Cygwin doesn't handle SIGWINCH properly in Windows Terminal

Thomas Wolff towo@towo.net
Tue Feb 16 20:50:26 GMT 2021


Am 16.02.2021 um 21:37 schrieb Takashi Yano via Cygwin:
> On Tue, 16 Feb 2021 09:26:52 -0700
> Brian Inglis wrote:
>> On 2021-02-16 04:31, Takashi Yano via Cygwin wrote:
>>> On Tue, 16 Feb 2021 19:31:54 +0900
>>> Takashi Yano wrote:
>>>> On Sun, 14 Feb 2021 17:43:58 +0900
>>>> Takashi Yano wrote:
>>>>> On Sat, 13 Feb 2021 20:39:39 +1000
>>>>> Alvin Seville wrote:
>>>>>> Windows build number: Win32NT 10.0.19042.0 Microsoft Windows NT 10.0.19042.0
>>>>>> Windows Terminal version (if applicable): 1.5.10271.0
>>>>>> Script to reproduce this issue:
>>>>>> #!/usr/bin/env bashfunction outputText()
>>>>>> {
>>>>>>     local text=$1
>>>>>>     local -i textLength=${#text}
>>>>>>
>>>>>>     local -i line="$(tput lines) / 2"
>>>>>>     local -i col="$(tput cols) / 2 - $textLength / 2"
>>>>>>
>>>>>>     clear
>>>>>>     echo -en "\e[$line;${col}H$text"
>>>>>> }
>>>>>> trap "outputText 'Hello world!'" SIGWINCH
>>>>>> outputText 'Hello world!'while truedo
>>>>>>       :done
>>>>> This is because cygwin console handles SIGWINCH when the input
>>>>> messages is processed.
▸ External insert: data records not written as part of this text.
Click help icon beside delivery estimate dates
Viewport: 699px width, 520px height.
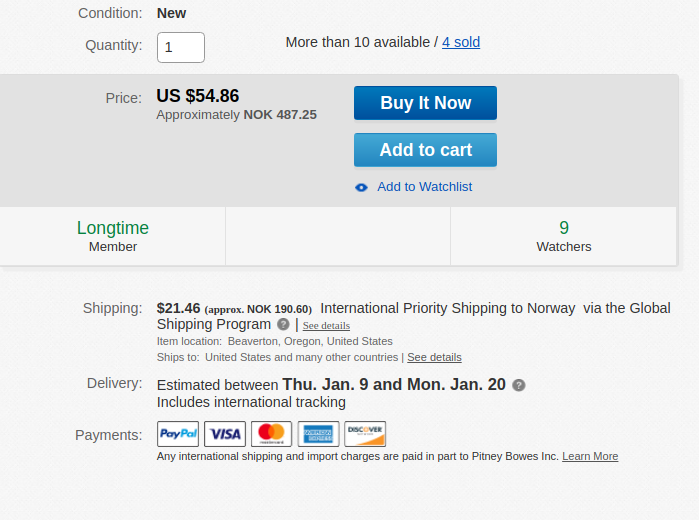[518, 385]
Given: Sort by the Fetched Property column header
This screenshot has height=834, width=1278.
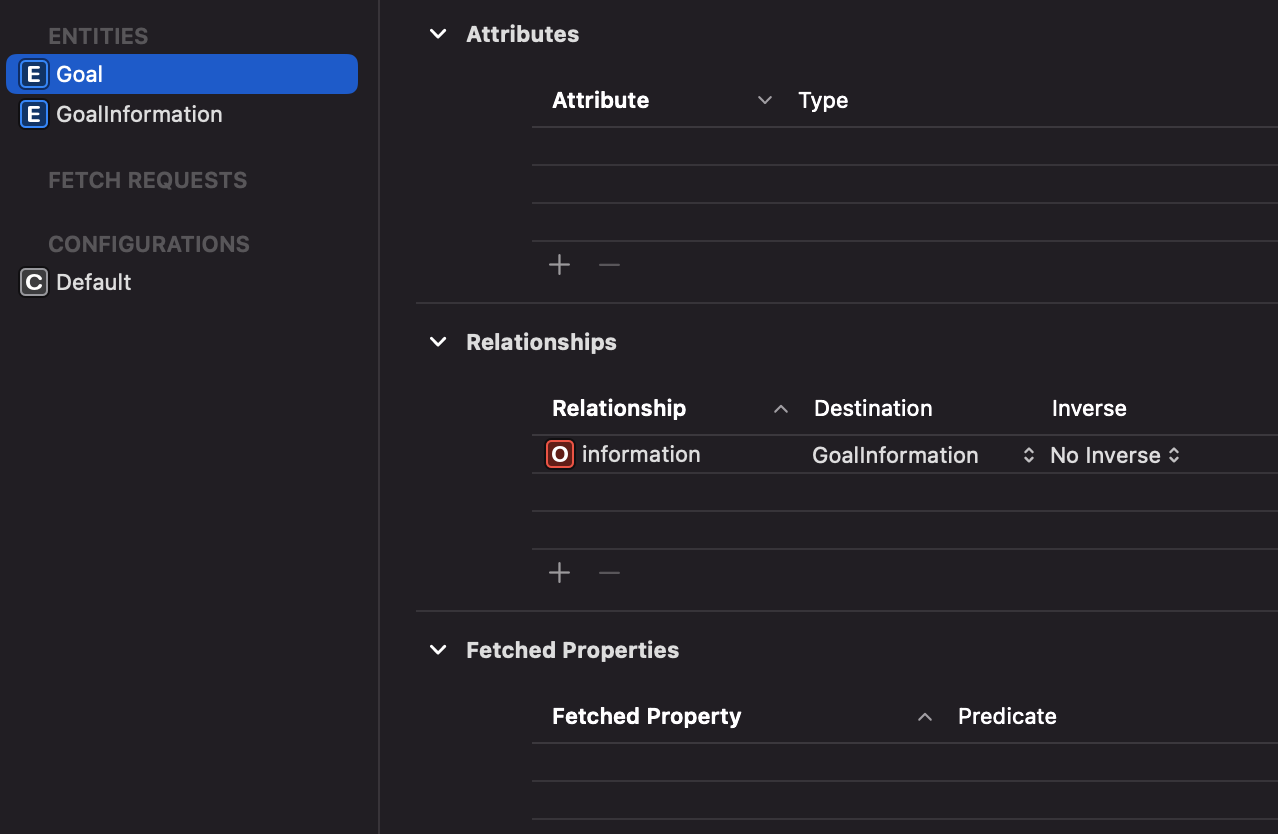Looking at the screenshot, I should (x=646, y=716).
If the process does not call either read()
>>>>> or select(), SIGWINCH will not be sent. This is the long standing
>>>>> problem of the implementation and hard to fix.
>>>> I came up with a solution for this issue and implemented that.
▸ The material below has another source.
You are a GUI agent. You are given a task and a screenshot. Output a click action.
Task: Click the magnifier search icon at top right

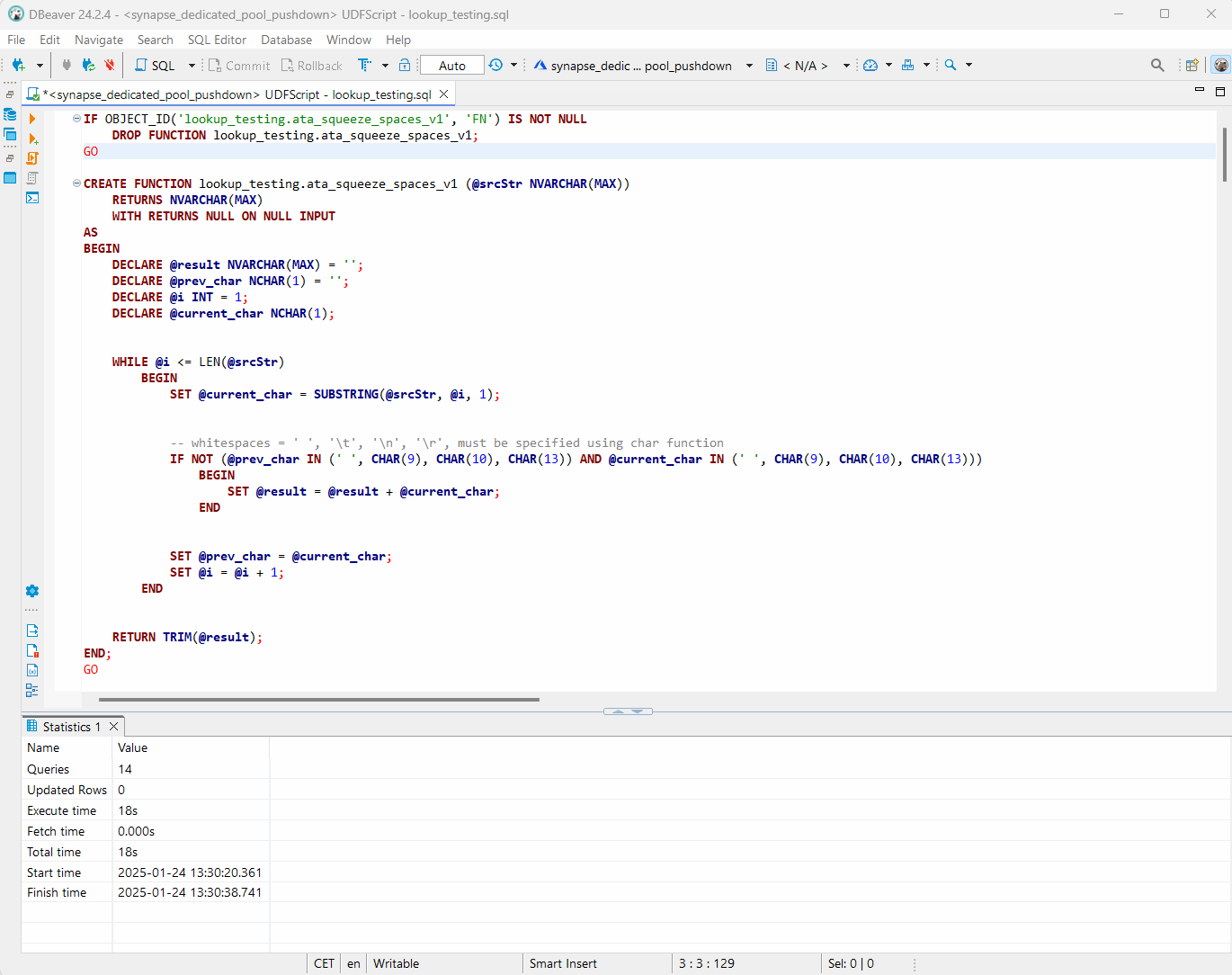tap(1157, 66)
>>>> It seems working as expected as far as I tested while I did not
>>>> have to change the code much contrary to my concern.
>>>>
>>>> The point of the idea is to keep the basic structure of the
>>>> console code unchanged and introduce a new thread which handle
>>>> the only signals derived from input records. Handling of Ctrl-S
>>>> and Ctrl-Q also added.
>>>>
>>>> I would like to submit the patch to cygwin-patches mailing list.
>>>>
>>>> Corinna, could you please have a look?
>>> v2: Problems when input echo is stopped by Ctrl-S is fixed.
>> Do these changes (still?) honour stty flags like isig, ixany, noflsh and handle
>> interrupt character settings for e.g.:
>> 	intr = ^C; quit = ^\; swtch = ^Z; start = ^Q; stop = ^S; susp = ^Z;
>> 	discard = ^O;
>> ?
> Basically yes. However, stty noflsh, flusho and Ctrl-O
> does not take effect in the current code with/without
> the patch.
Output flushing doesn't work in the pty either, and neither in Linux. 
The setting seems to be a relic from Unix systems.